• _RECORD LIST_
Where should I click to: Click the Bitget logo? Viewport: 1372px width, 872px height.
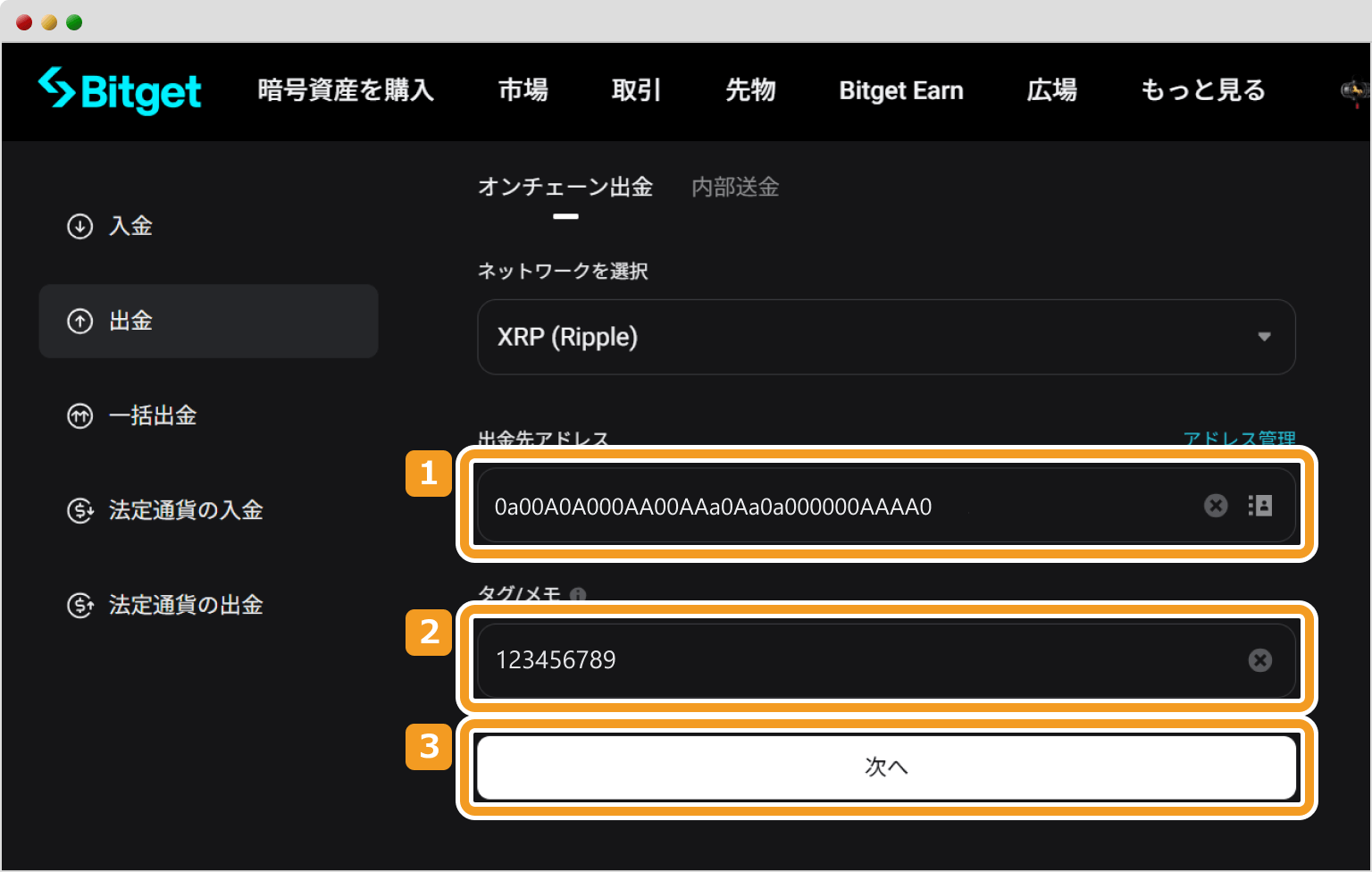click(x=119, y=90)
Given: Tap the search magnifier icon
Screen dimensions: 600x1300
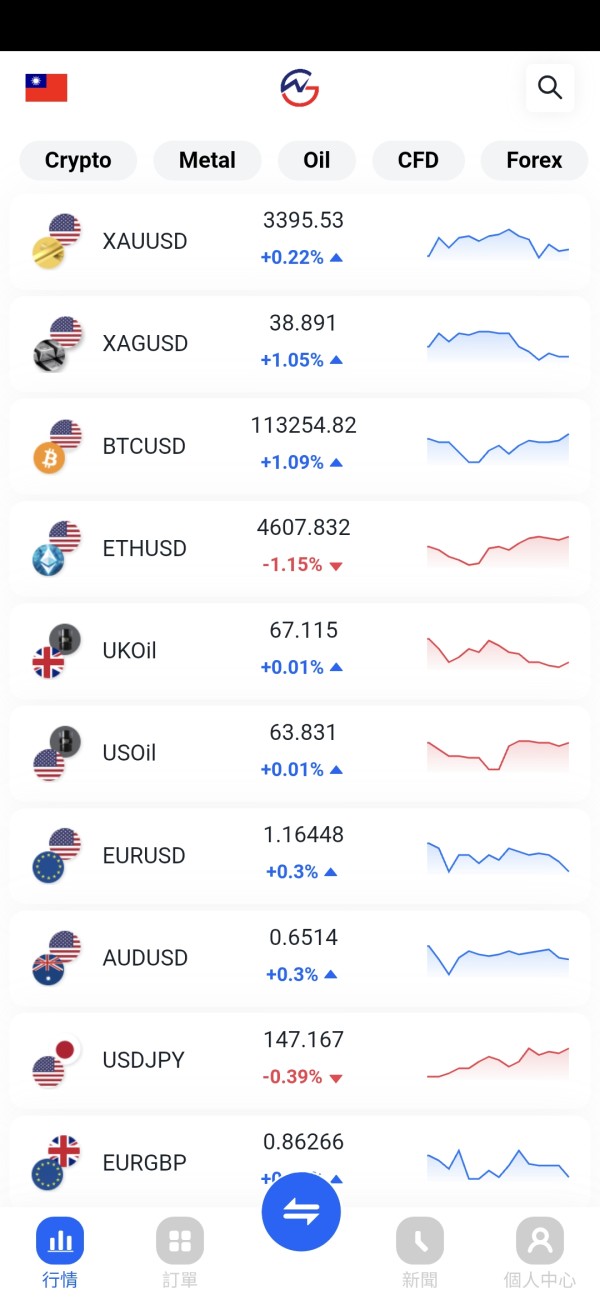Looking at the screenshot, I should (x=549, y=88).
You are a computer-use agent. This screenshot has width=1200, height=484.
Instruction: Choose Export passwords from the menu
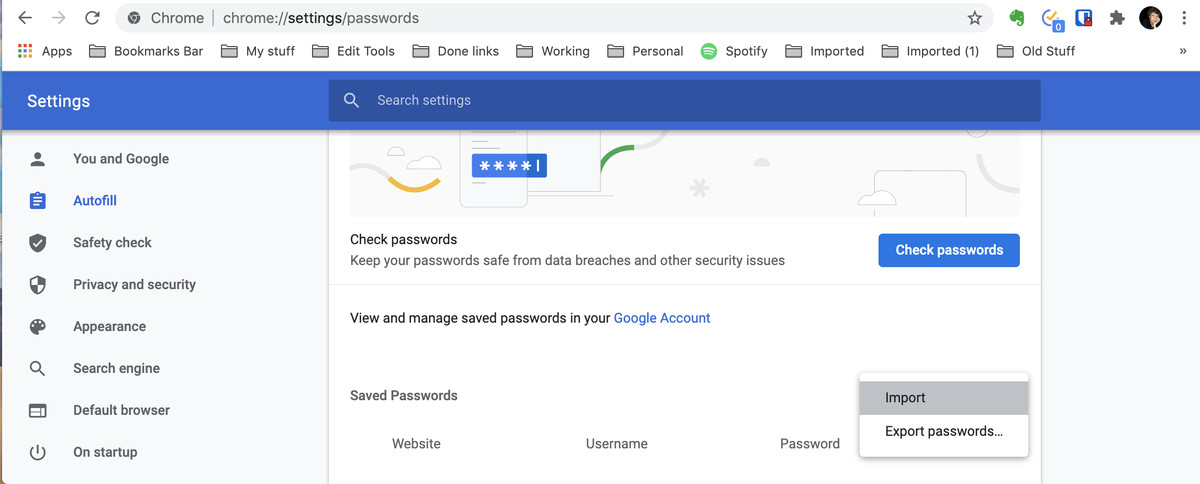click(x=943, y=432)
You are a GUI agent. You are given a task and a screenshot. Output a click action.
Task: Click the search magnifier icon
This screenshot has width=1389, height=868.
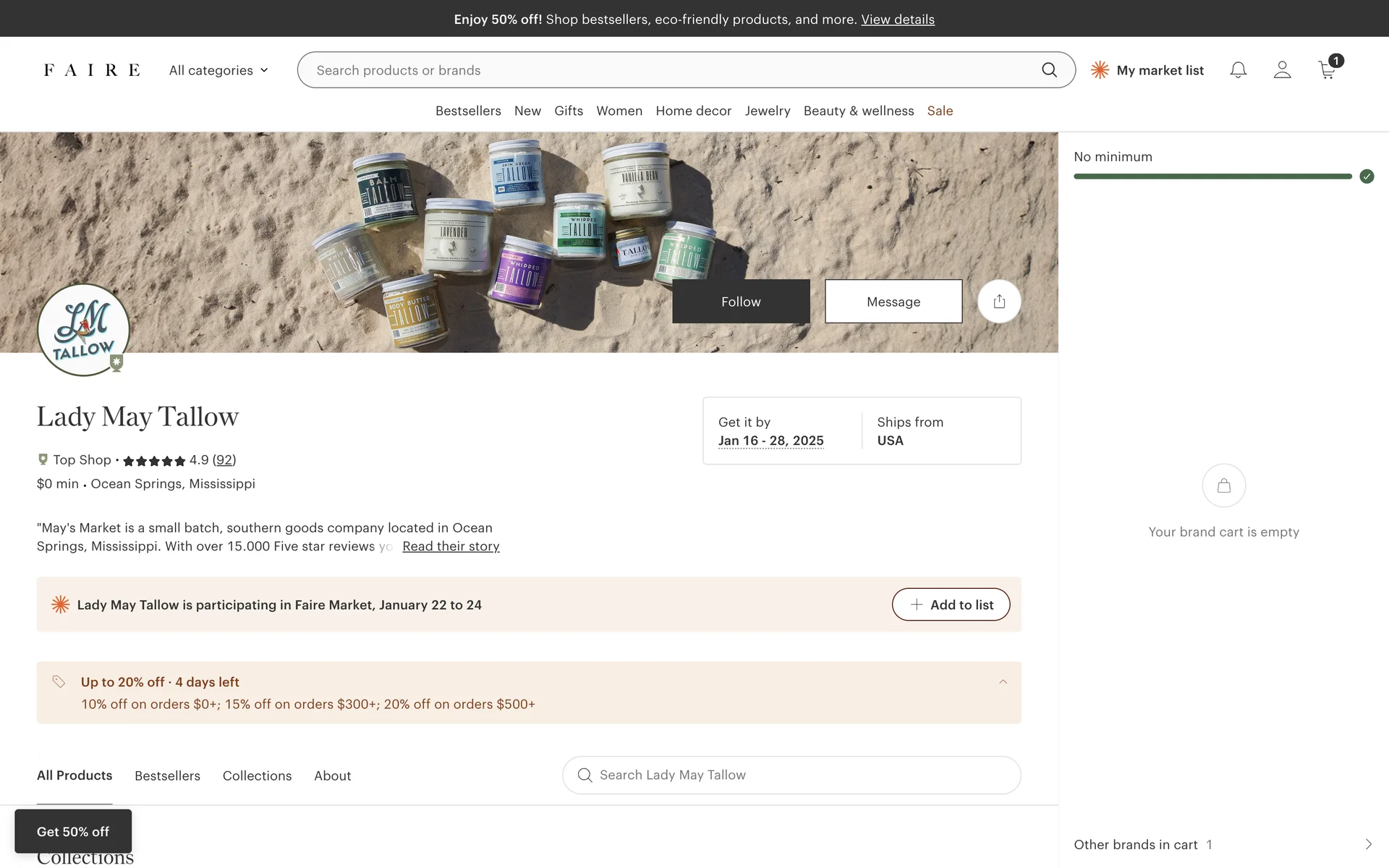[x=1049, y=70]
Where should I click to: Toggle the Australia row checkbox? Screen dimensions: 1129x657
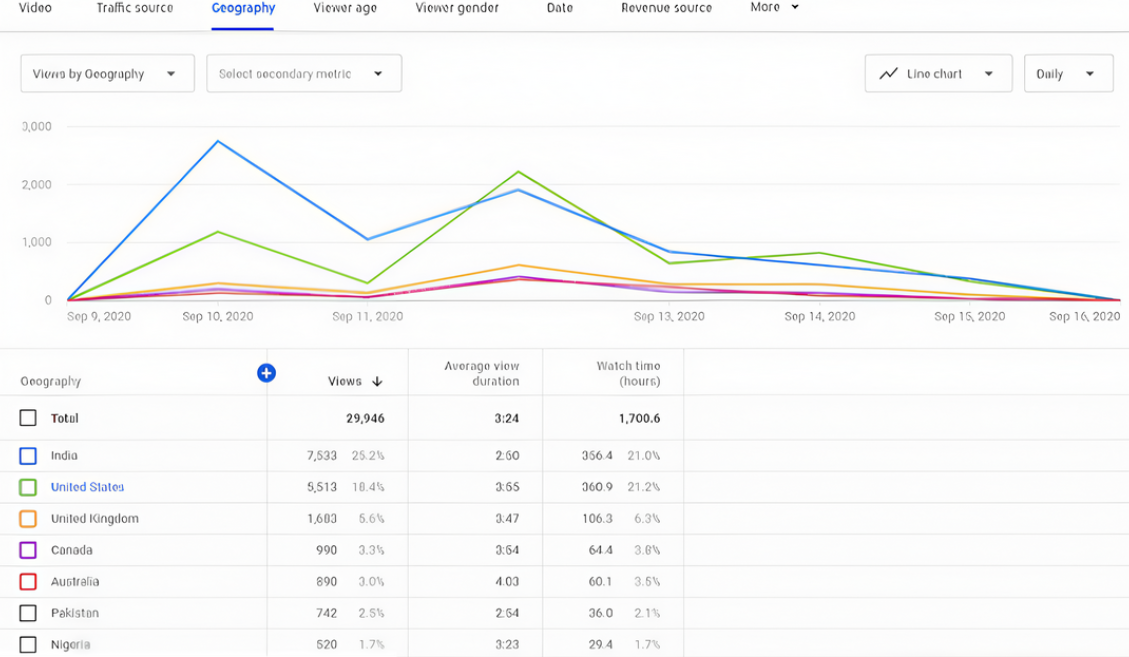click(x=28, y=582)
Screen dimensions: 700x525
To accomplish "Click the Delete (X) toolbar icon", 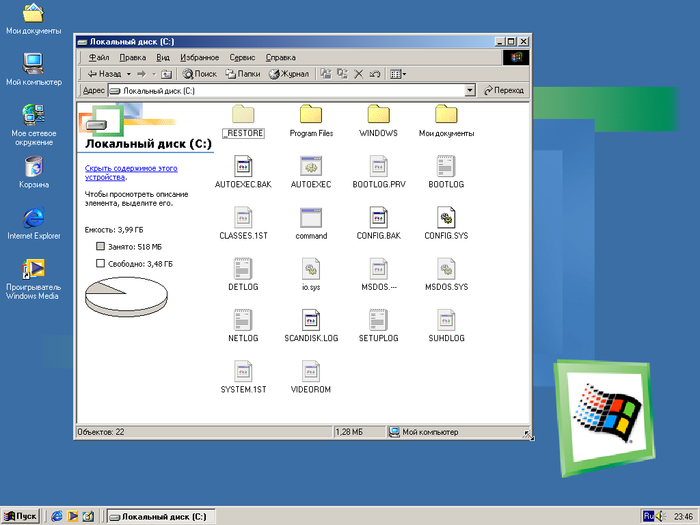I will 358,74.
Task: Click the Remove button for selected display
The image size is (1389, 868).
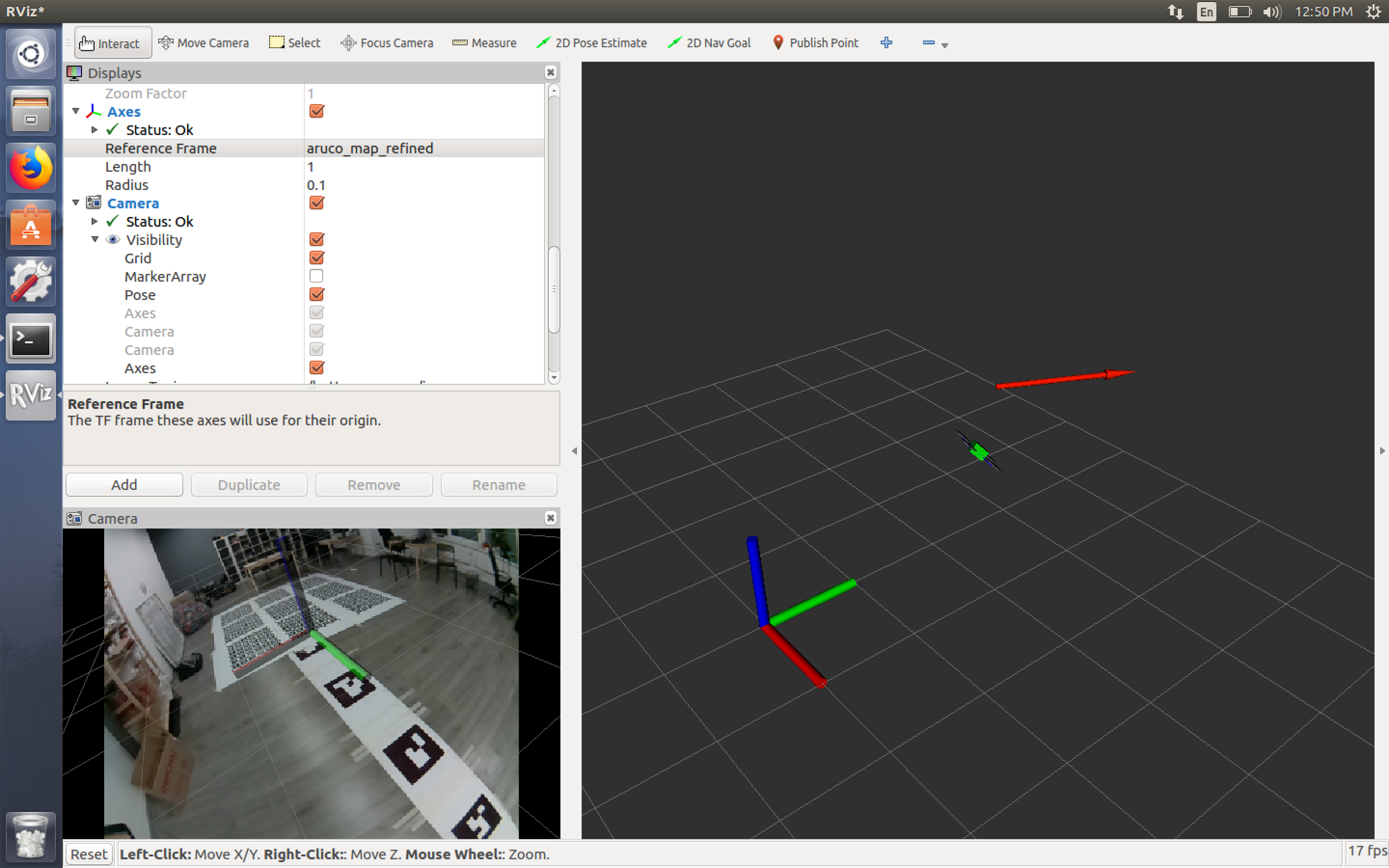Action: click(374, 484)
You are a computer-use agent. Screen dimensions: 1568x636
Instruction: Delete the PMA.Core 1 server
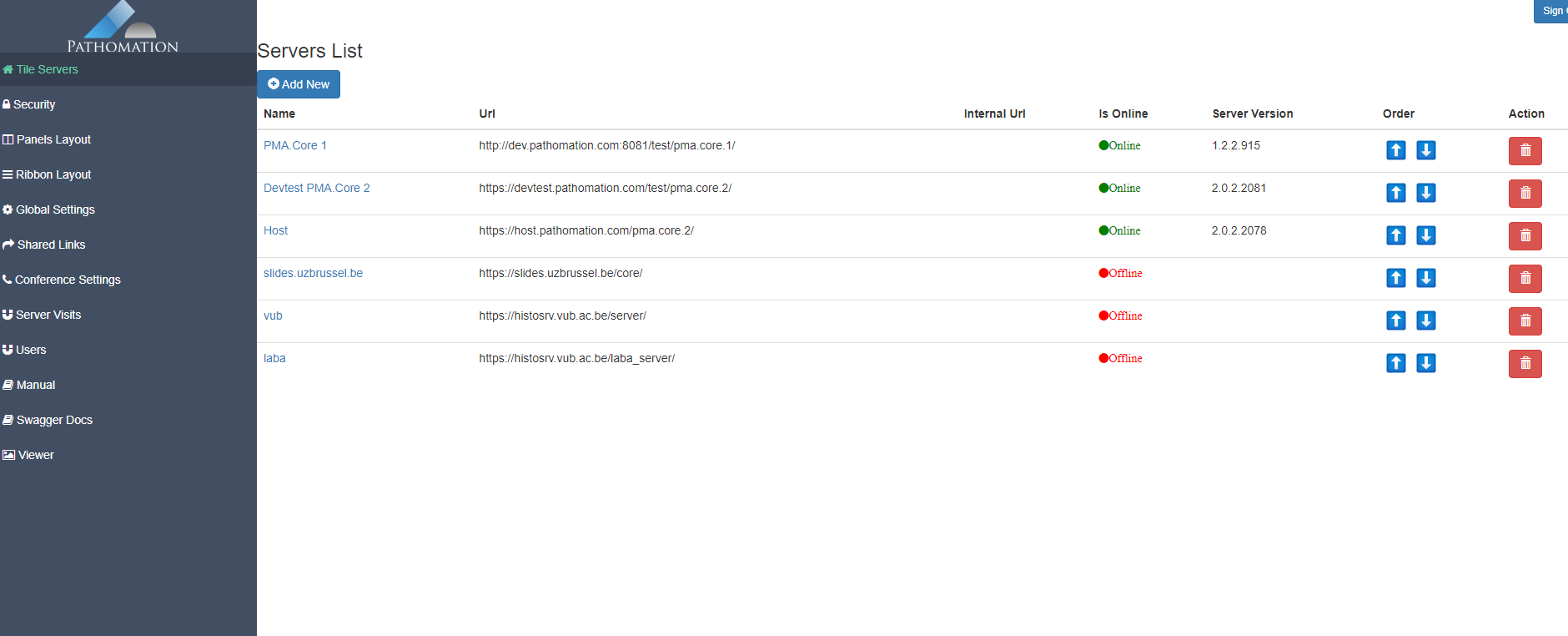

• _TASK REQUIREMENTS_
Pick out every line of the records that contains the word "width", and copy each of those lines in full.

• _EXERCISE RESPONSE_
Where should I click to: Click the Bitget logo? Viewport: 1372px width, 872px height.
You are a computer-use agent. This screenshot has width=1200, height=484.
This screenshot has width=1389, height=868.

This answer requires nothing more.